Keeping it alive through traditional craftsmanship
Damascus steel may no longer have come into question for the production of mass-produced items due to the industrial revolution, but its tradition was maintained in other parts of the world. This is especially true for the Indian and Ottoman regions, as well as for the Southeast Asian islands. To this day, Indonesia has a traditional forging culture, which still produces and processes steel in small factories.
The famous Kriss with its typical wavy blade is only really originally made of Damascus steel. And that is still the hallmark of this material today: originality and the need for a high level of expertise and experience. Damascus steel products are always made with attention to detail and are not mass-produced items.

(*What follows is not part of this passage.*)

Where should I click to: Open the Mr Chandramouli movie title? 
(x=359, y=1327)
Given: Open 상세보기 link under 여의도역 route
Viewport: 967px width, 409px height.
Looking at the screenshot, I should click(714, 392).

High quality Damascus knives for your Damascus Kitchen Knife Set
There is therefore no need to ask why it has to be Damascus steel for the knife block. It doesn’t have to – but it may. If you love something special, that certain something extra in terms of exclusivity and aesthetics, then the kitchen knife made of Damascus steel is an excellent opportunity to meet your own quality standards. Make yourself happy day after day with bread and chef knives that are absolutely individual and breathtakingly beautiful.
Handling and care of knives made of Damascus steel
The fine, black lines on a knife made of Damascus steel are deposits of carbon. There is a particularly large amount of this in this material, which makes it particularly hard . This is good when it comes to cutting and sharpening.
Care for high-quality Damascus knives is a must
However, if the knife is not used for its intended purpose, it reacts very sensitively: used as a lever or placed on an overly hard surface, nicks can appear or the entire knife can breakthrough.
That is why you only ever use your Damascus knife for what it was made for:
As a blade that glides smoothly through bread, fruit, vegetables or meat. Always use a high-quality wooden base for this.
Well used, however, there comes a moment for every knife when it has to be sharpened. A fine-grain whetstone is suitable for a Damascus Kitchen Knife Set. The “Arkansas” or “Belgian chunks” are best suited for this. As a complement to the knife, a suitable whetstone is the ideal investment. With oil and a little practice, you can always bring your kitchen knife back to the best sharpness.